SHORT EXERCISE A – Convert the stretch of the records from the line containing "Given: Click the blue" through the end of the records into a JSON list of strings, one string per line, with blank lines dropped. Leave the pictures out of the result.

QUOTED TEXT –
# # #

Joe had unexcelled radio presence. If it can be said that a voice has “presence”--his had it. That may mean, as it whizzed over landlines and winged across the magical ether, those who listened felt his presence, and many, who did not intend to listen, were caught by it.

Joe managed to be always alive, alert, and amiable. He could challenge without trying to dominate; could disagree without disparaging. He was a hub--THE radio hub--of the wheel of protest against the USA war against Viet Nam.

Whatever the subject, he was constantly under attack by the right and especially Utah’s own brand of “ultra-right”. He responded with entertaining good humor--his ready wit was extravagant.

This should not hint that Joe was a go-along-er; he was not without his own direction. He was true to his own compass. When he asked Starley Bush for days off to go to the Democratic Convention of 1968 in Chicago, Starley said “No.” Joe said, “I go.” Starley said, “No job.” Joe said, “Goodbye.”

That decision included Joe in the demonstrations and protests that ignited the startling, confrontational, wild police riots of Chicago. “Hippies” and “Yippies” (the media liked to use those words) were loaded into Black Mariahs singing at top volume, “We shall overcome”.

It wasn’t fun and games. The cops were deadly serious and willing to be deadly--nay, eager to be deadly. Heads were cracked; bruises were laid down. Battles were bloody.

When Joe returned to Salt Lake City with excitement ringing in his voice, Starley welcomed him back.

Now, now--imagine having Joe back.

No, some things cannot be repeated. All of it--all the hope, all the sorrow, the camaraderie, all the good will and the anger, are history. Period.

# # #

Dataset items:

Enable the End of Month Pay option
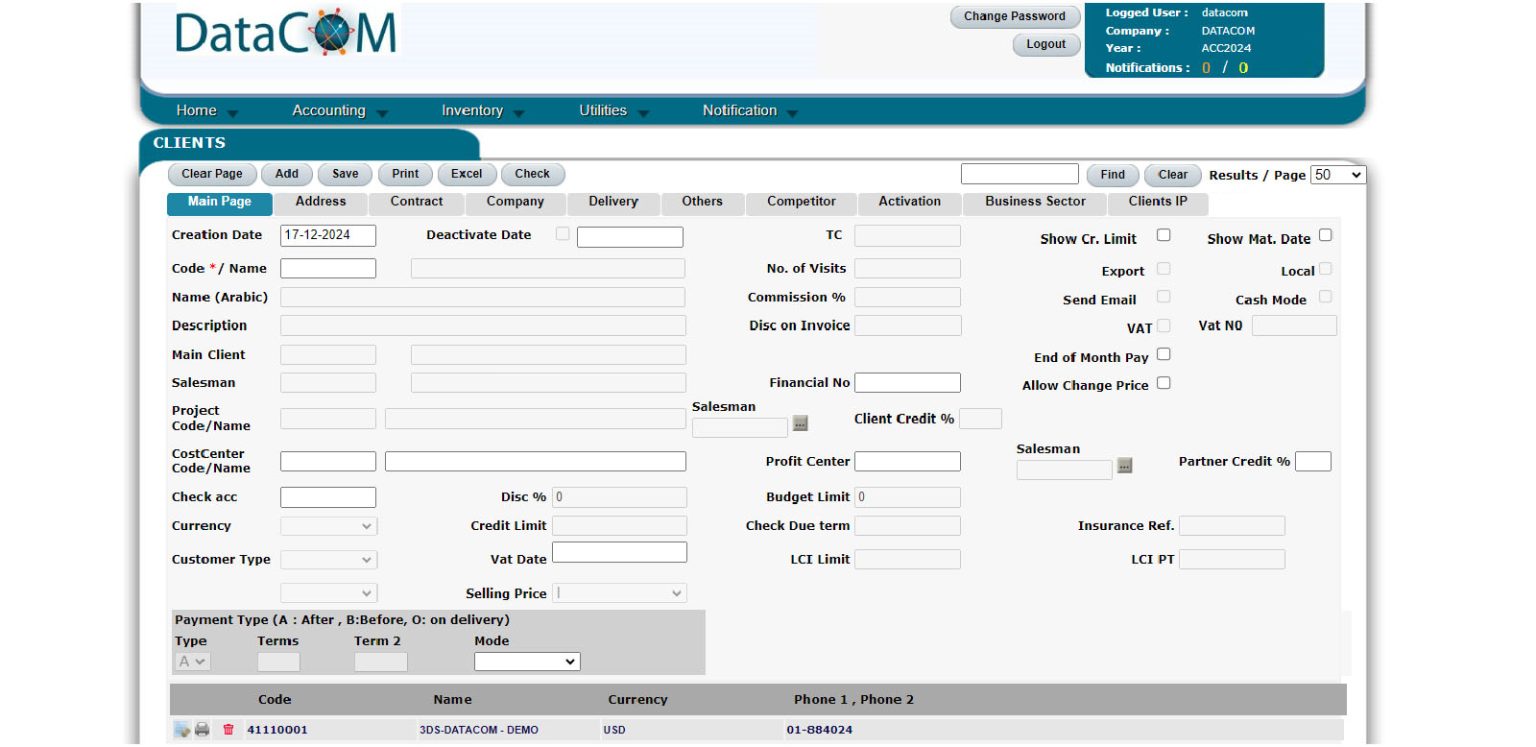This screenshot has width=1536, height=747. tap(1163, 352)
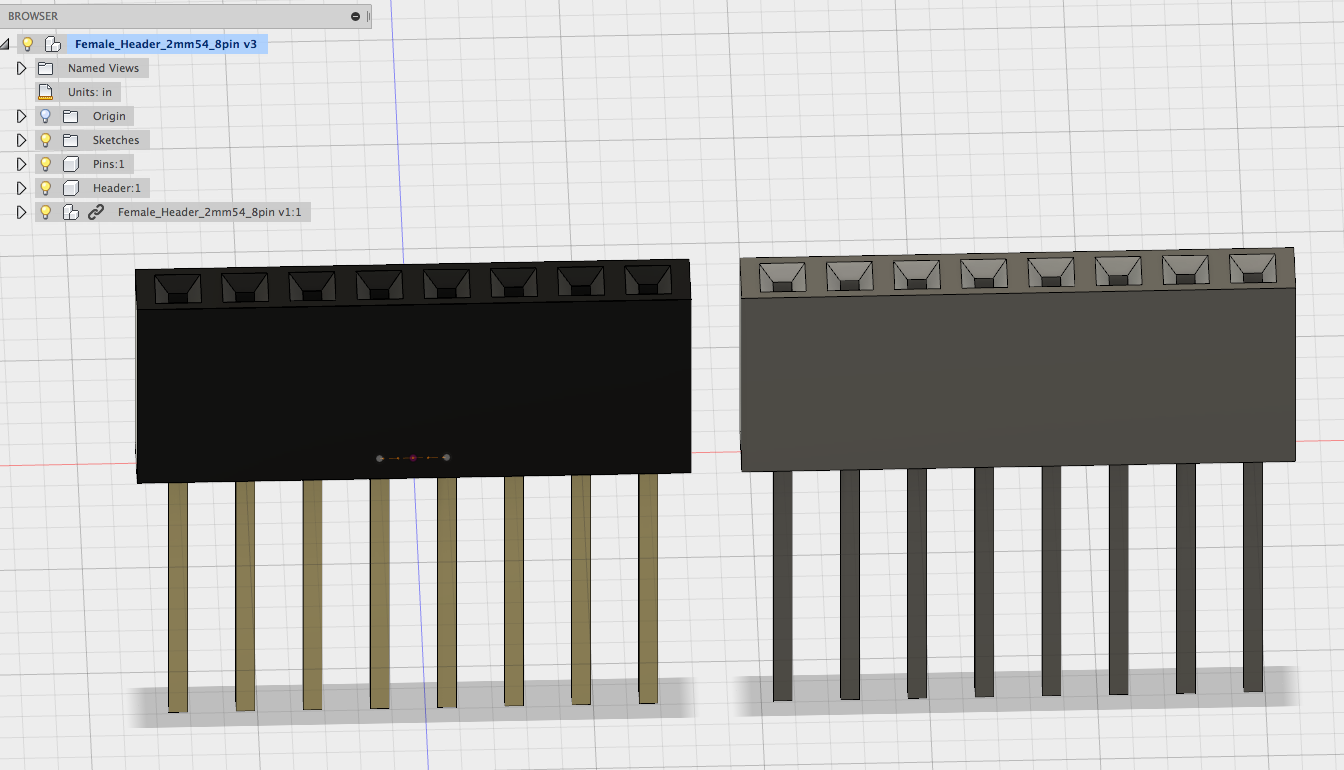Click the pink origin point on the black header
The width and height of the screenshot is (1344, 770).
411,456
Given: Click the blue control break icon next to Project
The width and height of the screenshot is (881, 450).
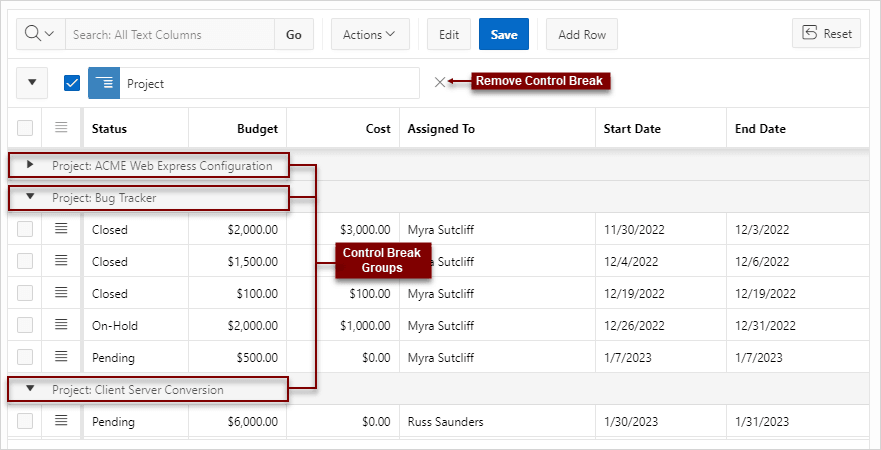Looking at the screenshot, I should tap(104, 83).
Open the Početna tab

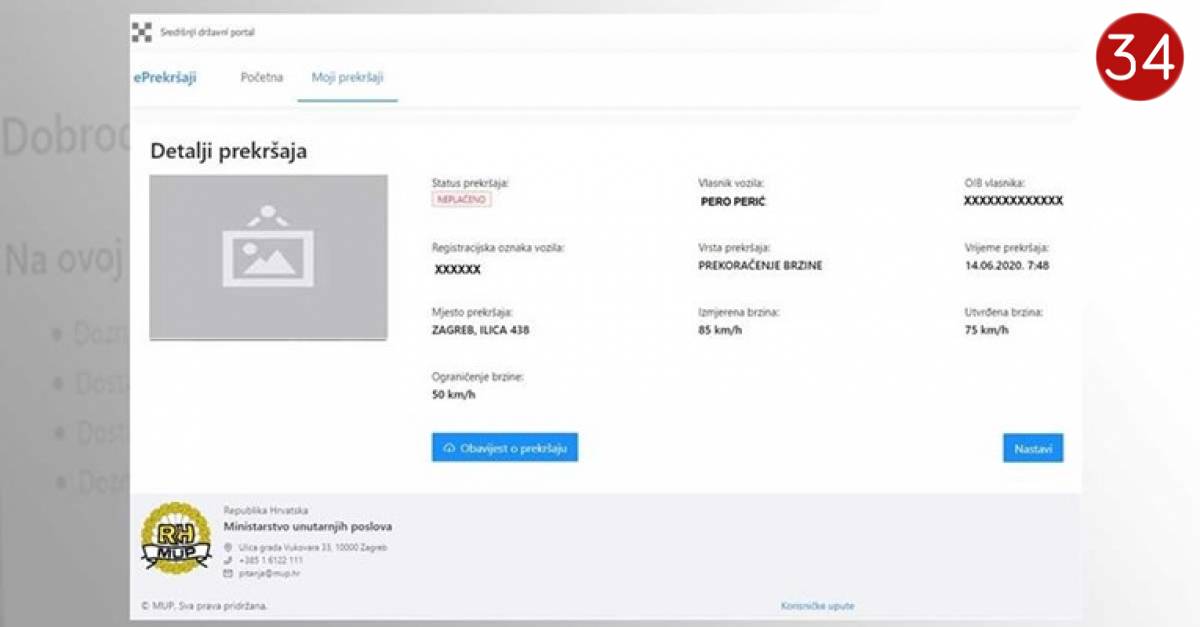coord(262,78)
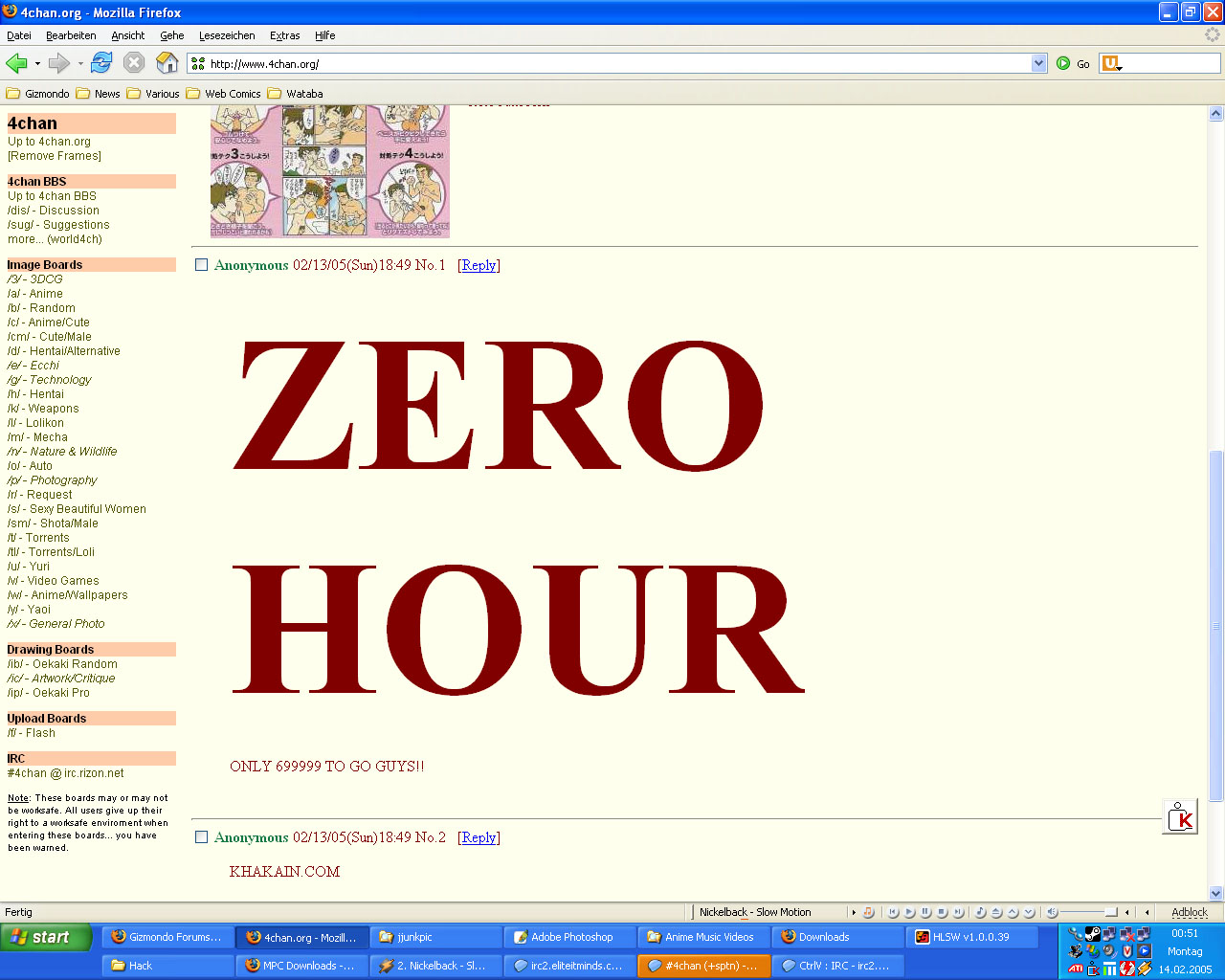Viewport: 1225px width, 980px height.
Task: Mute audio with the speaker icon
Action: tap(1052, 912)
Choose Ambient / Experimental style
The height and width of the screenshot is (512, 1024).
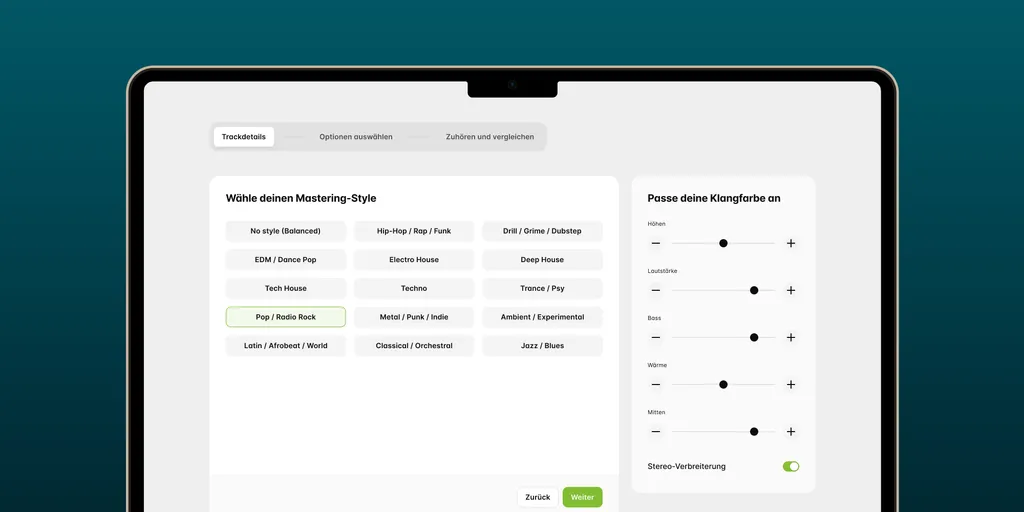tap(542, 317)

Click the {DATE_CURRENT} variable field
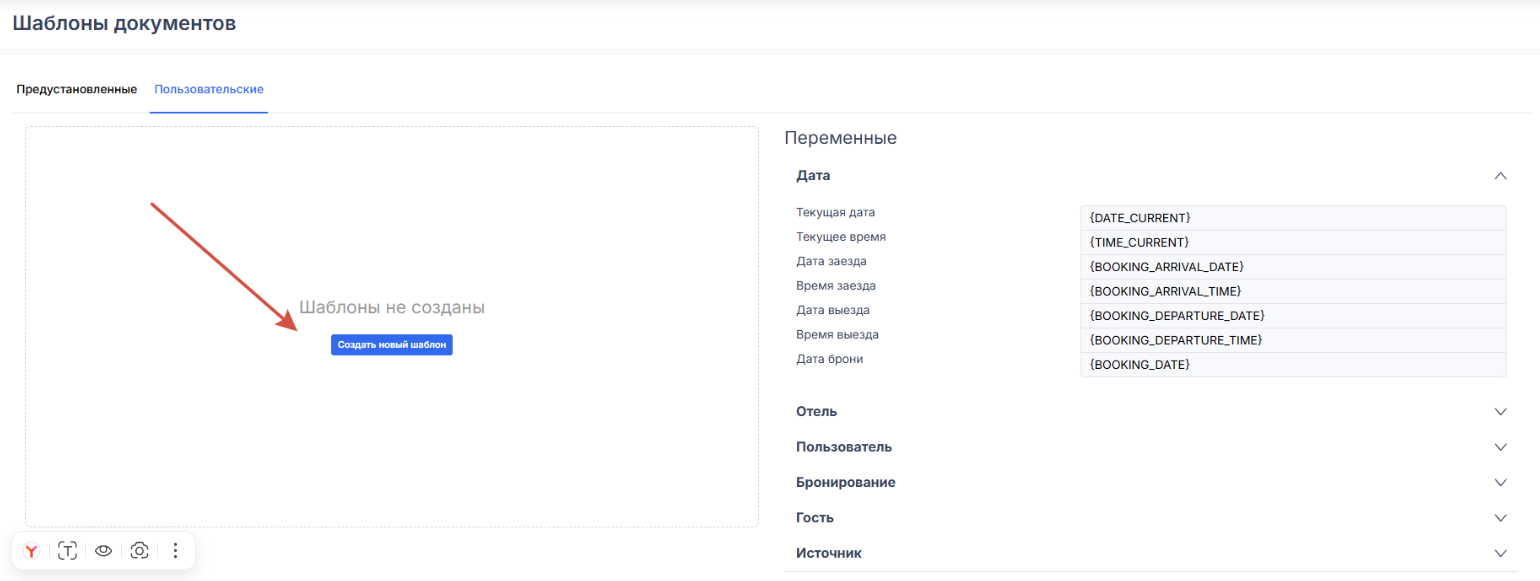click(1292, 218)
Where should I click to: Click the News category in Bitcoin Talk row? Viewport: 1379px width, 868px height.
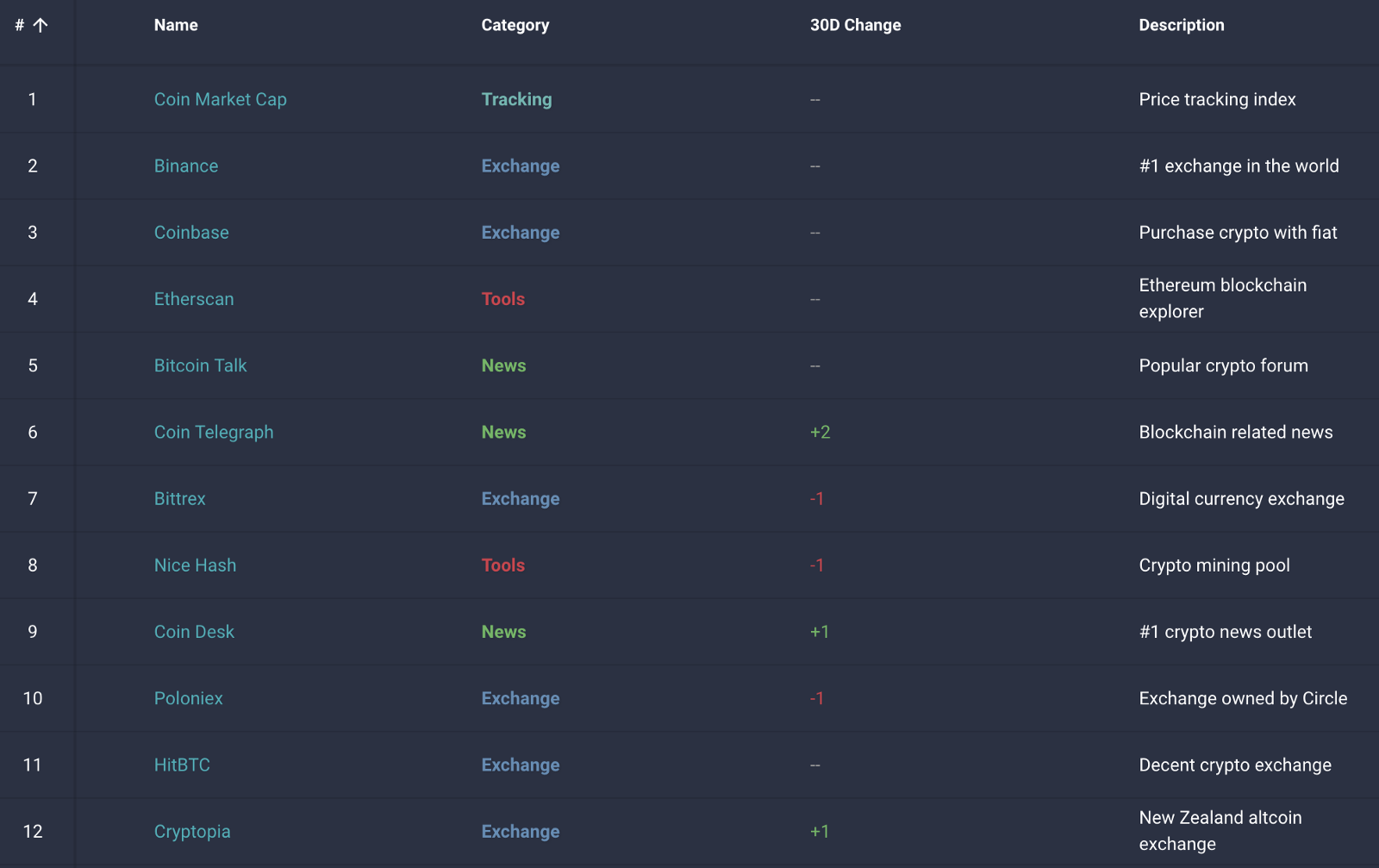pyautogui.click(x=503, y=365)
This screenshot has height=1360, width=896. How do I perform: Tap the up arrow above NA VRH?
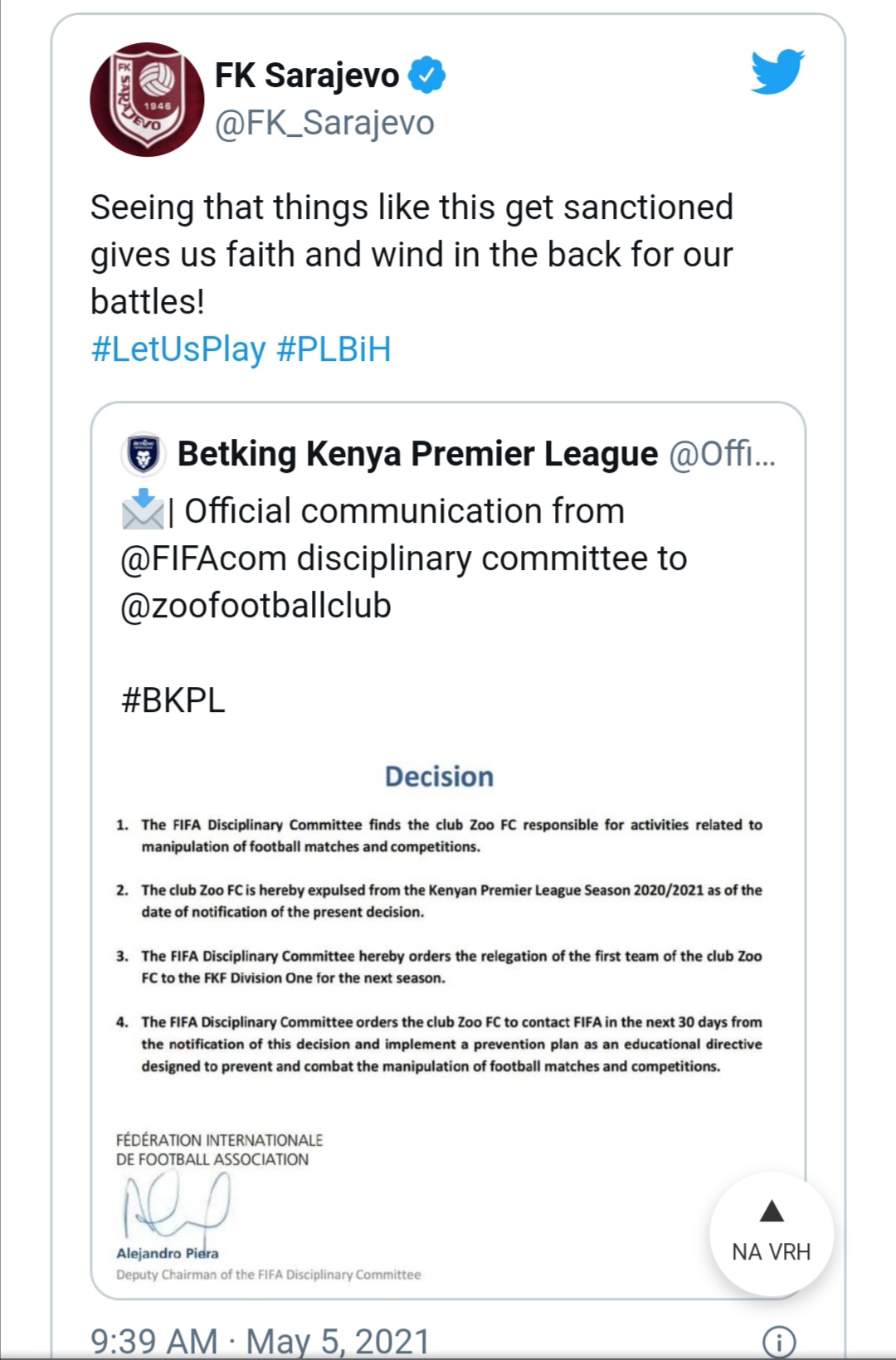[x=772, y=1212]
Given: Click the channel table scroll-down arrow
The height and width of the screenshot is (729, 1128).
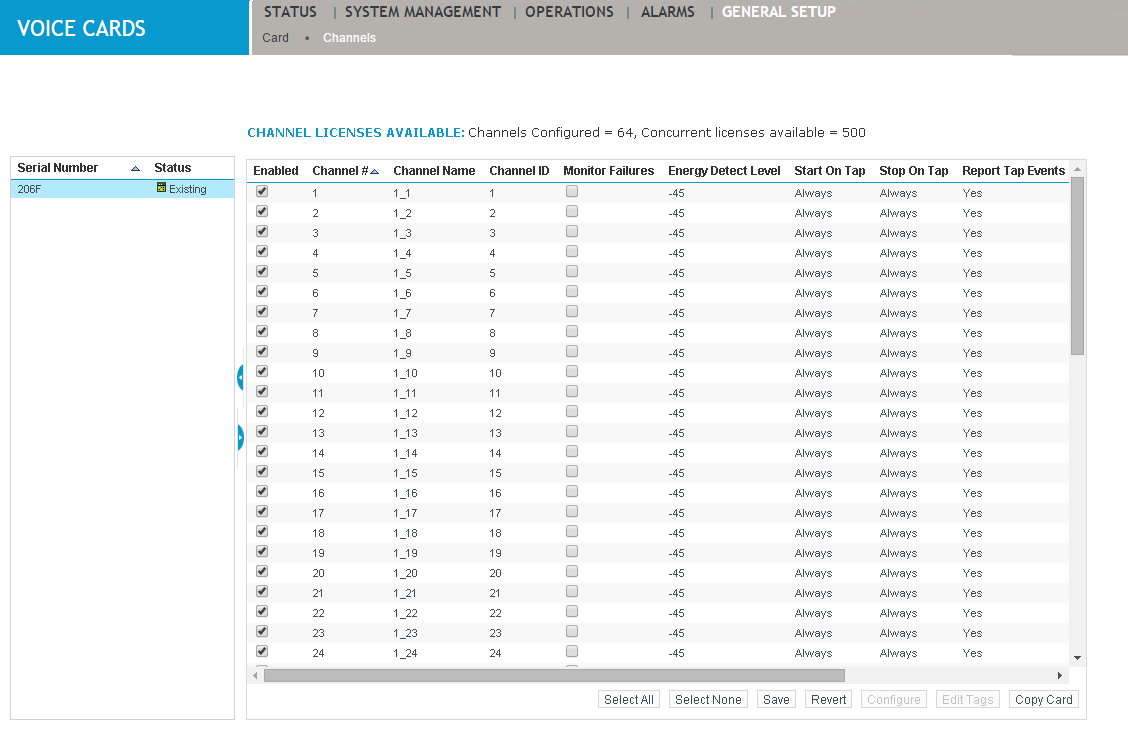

# # #

SHORT EXERCISE B – Reproduce the stretch of the recollection about Joe from "Joe had unexcelled" through "caught by it." word for word.

EXERCISE OUTPUT A –
[
  "Given: Click the blue control break icon next to Project",
  "The width and height of the screenshot is (881, 450).",
  "Looking at the screenshot, I should tap(104, 83).",
  "Open the Početna tab",
  "coord(262,78)",
  "Viewport: 1225px width, 980px height.",
  "Task: Mute audio with the speaker icon",
  "Action: tap(1052, 912)",
  "Choose Ambient / Experimental style",
  "The height and width of the screenshot is (512, 1024).",
  "tap(542, 317)",
  "Click the {DATE_CURRENT} variable field",
  "click(1292, 218)",
  "Where should I click to: Click the News category in Bitcoin Talk row? Viewport: 1379px width, 868px height.",
  "pyautogui.click(x=503, y=365)",
  "This screenshot has height=1360, width=896. How do I perform: Tap the up arrow above NA VRH?",
  "[x=772, y=1212]",
  "Given: Click the channel table scroll-down arrow",
  "The height and width of the screenshot is (729, 1128)."
]

EXERCISE OUTPUT B –
Joe had unexcelled radio presence. If it can be said that a voice has “presence”--his had it. That may mean, as it whizzed over landlines and winged across the magical ether, those who listened felt his presence, and many, who did not intend to listen, were caught by it.